Catania, sgominate due bande di narcotrafficanti: 21 arresti

Sicilia
Foto di Archivio (Getty Images)

Sono indagati, a vario titolo, di associazione per delinquere finalizzata al traffico e allo spaccio di sostanze stupefacenti

Su delega della Procura distrettuale di Catania, la polizia ha eseguito un'ordinanza cautelare nei confronti di 21 persone indagate, a vario titolo, di associazione per delinquere finalizzata al traffico e allo spaccio di sostanze stupefacenti. Le indagini hanno svelato l'esistenza di due gruppi criminali e fatta luce sul malaffare tra narcotrafficanti catanesi ed esponenti delle 'Ndrine calabresi, per l'approvvigionamento di cocaina, e con palermitani per l'acquisto di marijuana. 

L'inchiesta

Ai vertici dei due gruppi ci sarebbero Carmelo Scilio, di 45 anni, che opera nel rione di San Giovanni Galermo, e Salvatore Anastasi, di 68 anni, che vive nel popolare quartiere Monte Po. Nelle loro abitazioni la polizia ha installato telecamere nascoste che hanno ripreso le attività dei due indagati. I due gruppi, emerge dall'operazione "Capricornus", seppure "rivali" sul mercato del traffico, avevano in comune alcuni dei fornitori di droga.
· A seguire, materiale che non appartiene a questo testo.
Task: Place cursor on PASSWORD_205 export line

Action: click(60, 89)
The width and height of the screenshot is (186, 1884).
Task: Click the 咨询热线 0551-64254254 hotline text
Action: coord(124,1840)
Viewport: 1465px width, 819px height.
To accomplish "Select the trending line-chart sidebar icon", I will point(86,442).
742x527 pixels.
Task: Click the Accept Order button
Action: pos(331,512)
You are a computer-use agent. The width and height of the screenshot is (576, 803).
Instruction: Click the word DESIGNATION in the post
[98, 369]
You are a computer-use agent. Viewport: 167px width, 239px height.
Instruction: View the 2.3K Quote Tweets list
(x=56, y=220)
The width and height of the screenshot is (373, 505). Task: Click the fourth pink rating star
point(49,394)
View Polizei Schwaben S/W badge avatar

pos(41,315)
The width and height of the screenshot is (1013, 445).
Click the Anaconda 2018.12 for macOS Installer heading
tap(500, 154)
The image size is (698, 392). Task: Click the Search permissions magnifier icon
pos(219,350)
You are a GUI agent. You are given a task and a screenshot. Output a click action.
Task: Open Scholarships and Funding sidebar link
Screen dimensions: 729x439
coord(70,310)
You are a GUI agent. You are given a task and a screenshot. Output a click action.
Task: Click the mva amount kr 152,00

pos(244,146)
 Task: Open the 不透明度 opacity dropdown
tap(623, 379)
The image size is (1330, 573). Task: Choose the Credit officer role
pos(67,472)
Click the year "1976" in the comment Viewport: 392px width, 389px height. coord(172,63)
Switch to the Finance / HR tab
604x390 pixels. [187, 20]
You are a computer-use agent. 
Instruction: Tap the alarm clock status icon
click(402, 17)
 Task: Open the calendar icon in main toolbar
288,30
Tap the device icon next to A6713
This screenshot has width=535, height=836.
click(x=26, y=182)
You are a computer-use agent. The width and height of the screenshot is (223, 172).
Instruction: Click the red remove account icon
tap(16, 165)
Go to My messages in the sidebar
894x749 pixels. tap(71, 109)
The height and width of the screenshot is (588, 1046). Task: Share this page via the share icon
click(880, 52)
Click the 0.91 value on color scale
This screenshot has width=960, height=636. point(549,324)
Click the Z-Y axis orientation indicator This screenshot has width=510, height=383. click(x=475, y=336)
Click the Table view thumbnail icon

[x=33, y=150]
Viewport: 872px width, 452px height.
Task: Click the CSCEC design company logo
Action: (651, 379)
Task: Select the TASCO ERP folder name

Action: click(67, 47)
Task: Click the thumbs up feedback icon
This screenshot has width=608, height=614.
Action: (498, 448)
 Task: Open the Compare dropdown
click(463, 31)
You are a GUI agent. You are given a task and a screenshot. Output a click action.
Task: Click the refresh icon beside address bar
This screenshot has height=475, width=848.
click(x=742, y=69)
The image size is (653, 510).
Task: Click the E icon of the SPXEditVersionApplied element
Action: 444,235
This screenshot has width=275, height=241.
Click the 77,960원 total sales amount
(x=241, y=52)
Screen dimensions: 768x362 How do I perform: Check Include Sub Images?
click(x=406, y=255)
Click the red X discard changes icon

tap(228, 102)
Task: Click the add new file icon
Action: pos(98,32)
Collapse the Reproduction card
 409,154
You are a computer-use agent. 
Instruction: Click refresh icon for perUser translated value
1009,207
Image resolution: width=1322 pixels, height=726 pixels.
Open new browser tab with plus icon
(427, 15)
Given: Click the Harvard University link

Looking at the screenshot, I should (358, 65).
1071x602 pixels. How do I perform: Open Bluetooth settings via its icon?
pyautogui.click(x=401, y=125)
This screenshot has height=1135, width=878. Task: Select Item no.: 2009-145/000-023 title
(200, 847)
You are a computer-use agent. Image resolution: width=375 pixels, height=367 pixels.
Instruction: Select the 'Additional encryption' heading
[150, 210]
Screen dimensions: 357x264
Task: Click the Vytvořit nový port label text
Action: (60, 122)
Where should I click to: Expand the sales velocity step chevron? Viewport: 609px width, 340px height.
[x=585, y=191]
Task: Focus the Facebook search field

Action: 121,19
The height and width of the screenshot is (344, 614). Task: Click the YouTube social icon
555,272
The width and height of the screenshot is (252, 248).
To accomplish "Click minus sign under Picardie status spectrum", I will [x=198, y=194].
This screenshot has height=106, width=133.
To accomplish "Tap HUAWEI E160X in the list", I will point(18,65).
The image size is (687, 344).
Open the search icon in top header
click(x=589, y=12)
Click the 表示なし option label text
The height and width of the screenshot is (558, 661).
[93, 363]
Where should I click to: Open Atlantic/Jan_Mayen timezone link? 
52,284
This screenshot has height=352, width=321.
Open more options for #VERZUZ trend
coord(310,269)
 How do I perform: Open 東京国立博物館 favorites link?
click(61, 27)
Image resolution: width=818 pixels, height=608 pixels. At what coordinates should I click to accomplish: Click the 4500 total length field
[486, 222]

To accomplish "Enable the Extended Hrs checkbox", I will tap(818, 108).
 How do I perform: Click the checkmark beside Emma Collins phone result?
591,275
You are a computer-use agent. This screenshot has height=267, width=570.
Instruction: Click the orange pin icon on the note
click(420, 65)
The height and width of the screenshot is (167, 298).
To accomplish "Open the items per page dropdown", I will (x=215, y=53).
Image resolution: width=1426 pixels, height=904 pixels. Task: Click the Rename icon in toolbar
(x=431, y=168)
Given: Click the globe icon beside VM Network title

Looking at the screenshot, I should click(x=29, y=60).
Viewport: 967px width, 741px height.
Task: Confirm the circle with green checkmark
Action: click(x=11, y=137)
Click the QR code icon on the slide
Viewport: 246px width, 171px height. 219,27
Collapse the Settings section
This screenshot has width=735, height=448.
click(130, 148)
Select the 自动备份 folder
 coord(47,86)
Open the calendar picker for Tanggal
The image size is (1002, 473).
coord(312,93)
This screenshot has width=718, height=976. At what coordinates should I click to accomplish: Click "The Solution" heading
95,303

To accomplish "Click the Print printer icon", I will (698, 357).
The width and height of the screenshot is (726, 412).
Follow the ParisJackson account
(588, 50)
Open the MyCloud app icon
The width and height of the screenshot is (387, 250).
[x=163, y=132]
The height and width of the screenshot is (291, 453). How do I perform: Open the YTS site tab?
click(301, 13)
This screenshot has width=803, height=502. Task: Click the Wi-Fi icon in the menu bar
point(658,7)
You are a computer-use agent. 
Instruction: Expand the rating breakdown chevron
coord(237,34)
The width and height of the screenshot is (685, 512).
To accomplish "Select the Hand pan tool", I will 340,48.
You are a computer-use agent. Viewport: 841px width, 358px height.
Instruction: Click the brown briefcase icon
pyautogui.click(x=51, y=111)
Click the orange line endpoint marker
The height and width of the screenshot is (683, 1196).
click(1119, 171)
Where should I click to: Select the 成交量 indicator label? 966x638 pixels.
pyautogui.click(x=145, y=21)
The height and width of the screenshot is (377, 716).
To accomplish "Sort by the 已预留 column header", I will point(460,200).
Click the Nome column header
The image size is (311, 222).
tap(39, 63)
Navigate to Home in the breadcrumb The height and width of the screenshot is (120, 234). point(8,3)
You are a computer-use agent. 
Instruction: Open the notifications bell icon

Tra questi, per la cocaina, i fratelli Domenico e Francesco Mammoliti, di 51 e 46 anni, dell'omonima cosca di San Luca (Reggio Calabria). La marijuana invece partiva da Partinico (Palermo) e arriva a Catania affidata a fidatissimi spedizionieri.

L'accusa

Secondo l'accusa, Scilio e Anastasi erano dei narcotrafficanti che trattavano consistenti partite di droga da vendere a spacciatori di grosso calibro che a loro volta la rivendevano a dei pusher. Così è stato diposto il carcere per 12 indagati, quattro dei quali erano già detenuti, e i domiciliari per altri otto, tre dei quali si trovavano già in carcere per altri reati. Una persona è irreperibile.